James Brown writes: Tonight’s One News bulletin here in NZ had a very cool story, which I thought might be of interest, on the $2-million LOTR exhibition which opens at the Te Papa museum in Wellington this Thursday. Not sure if you will have heard about this exhibition, but it looks amazing. It will be at Te Papa until the end of February, then it will be touring science museums around the world for the next 2 years.

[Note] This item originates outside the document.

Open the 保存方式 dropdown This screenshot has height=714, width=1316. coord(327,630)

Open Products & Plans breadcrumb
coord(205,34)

The story had some fantastic shots of some of the props and models in the exhibition, including a huge cave troll maquette, Sauron’s armour and the Hobbiton mill ‘bigature’ from Frodo’s vision in the Mirror of Galadriel. I can’t be the only one who has noticed that the spiky millwheel looks an awful lot like the infamous wizard-kebab picture. If this is a hint that we will get to see the scouring of the Shire in ROTK, I for one won’t mind if the details of Sharky’s death are altered slightly. The coolest shot, though, was an extreme close-up of the Boromir model we saw go over the Falls of Rauros. It’s an amazingly detailed and lifelike model. The skin colouring and texture is eerily convincing. And I’m pretty sure I remember Richard Taylor saying in the DVD commentary that the model was made in a hurry at the last minute. Wow. I can’t wait to see the exhibition.

The story was preceded by a little piece about how our Prime Minister is a big fan of FOTR, but still prefers the books. Here’s a transcript:

There’s been high praise from many quarters for the Lord of the Rings movies, but today the Prime Minister announced she prefers the books. Helen Clark, who’s also Minister of Arts and Culture, says good as Peter Jackson’s films are, no movie can do justice to a great piece of literature.

CLARK: ‘The definitive impression of Lord of the Rings will always be for me what I read in 1967.’

Helen Clark says she makes it a rule never to see a film when she’s read the book. But she made an exception for the first Tolkien movie, and will see part two this week.